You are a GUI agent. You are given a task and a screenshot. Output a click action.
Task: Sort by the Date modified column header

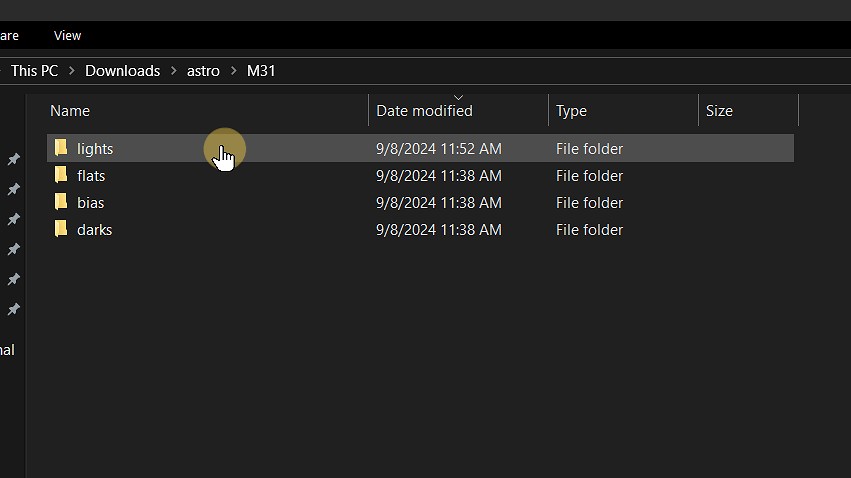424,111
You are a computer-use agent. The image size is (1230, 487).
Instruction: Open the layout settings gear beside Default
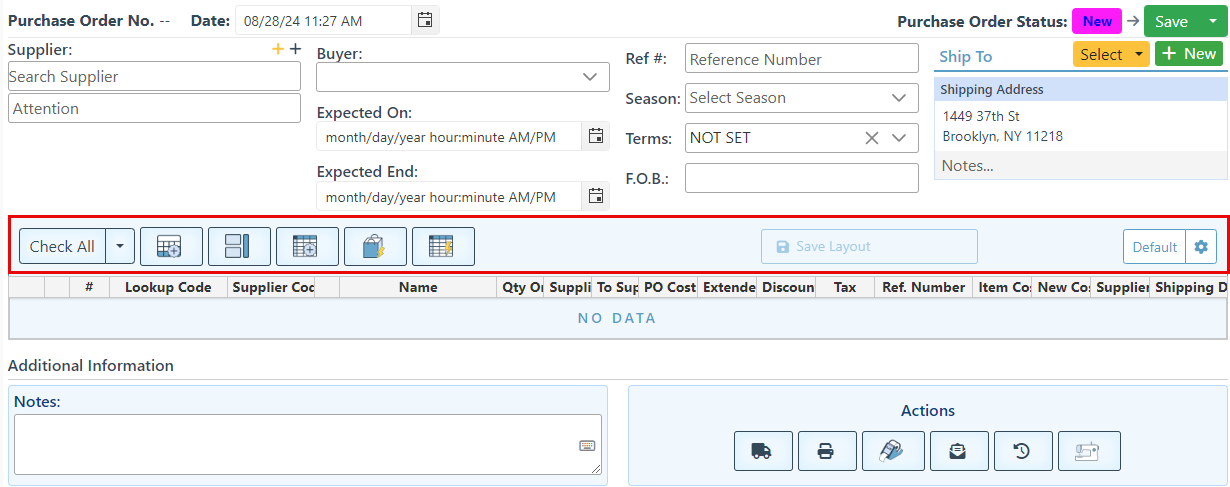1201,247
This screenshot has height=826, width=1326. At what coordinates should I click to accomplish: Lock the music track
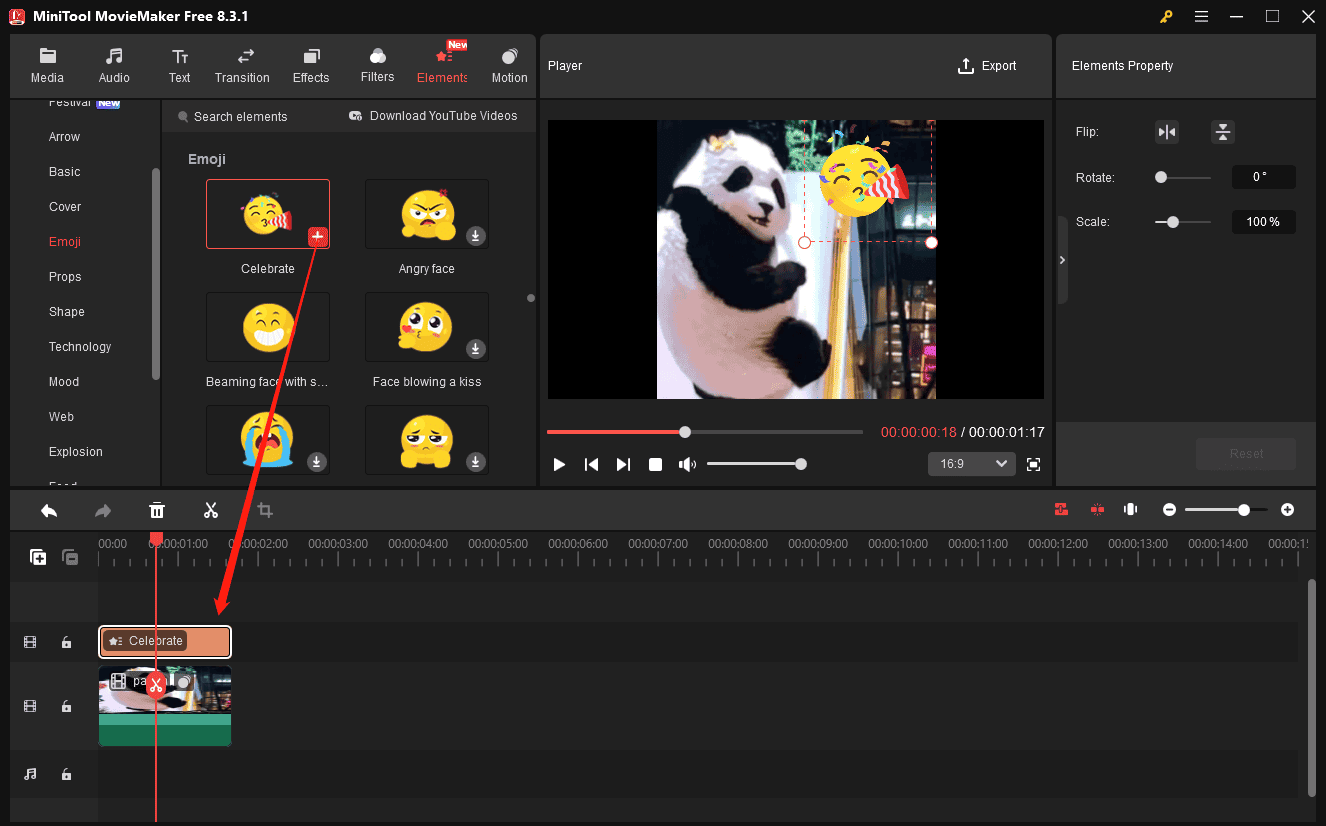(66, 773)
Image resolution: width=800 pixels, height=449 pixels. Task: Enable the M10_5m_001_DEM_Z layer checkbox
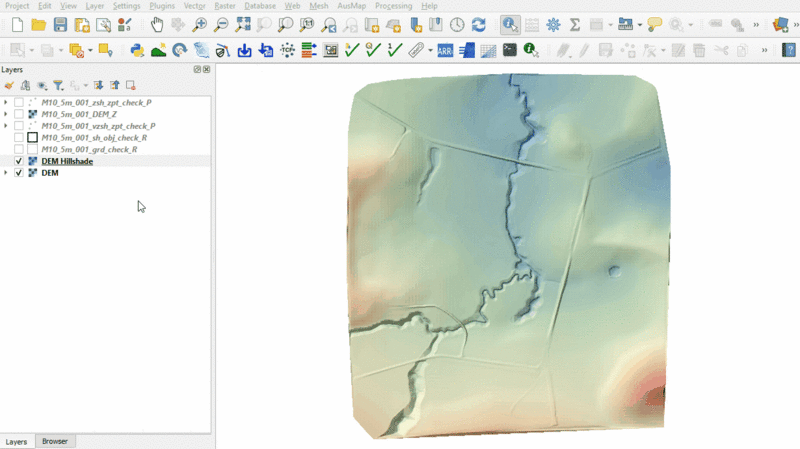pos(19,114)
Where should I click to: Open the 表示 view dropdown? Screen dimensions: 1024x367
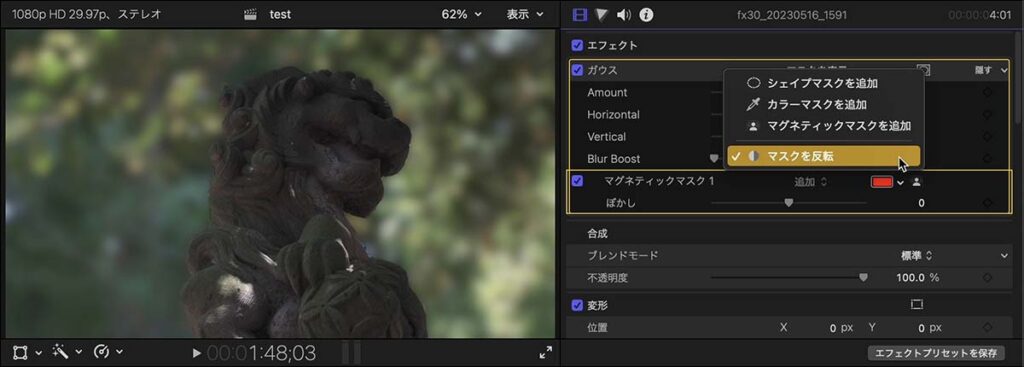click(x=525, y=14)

◆ **Problem to solve**
Please report each line of the records above that contains the word "should", copying every such line in full.

◆ **Task output**
This screenshot has height=826, width=1326. At what coordinates should I click to accomplish: Lock the music track
Where should I click to: Open the 表示 view dropdown? Screen dimensions: 1024x367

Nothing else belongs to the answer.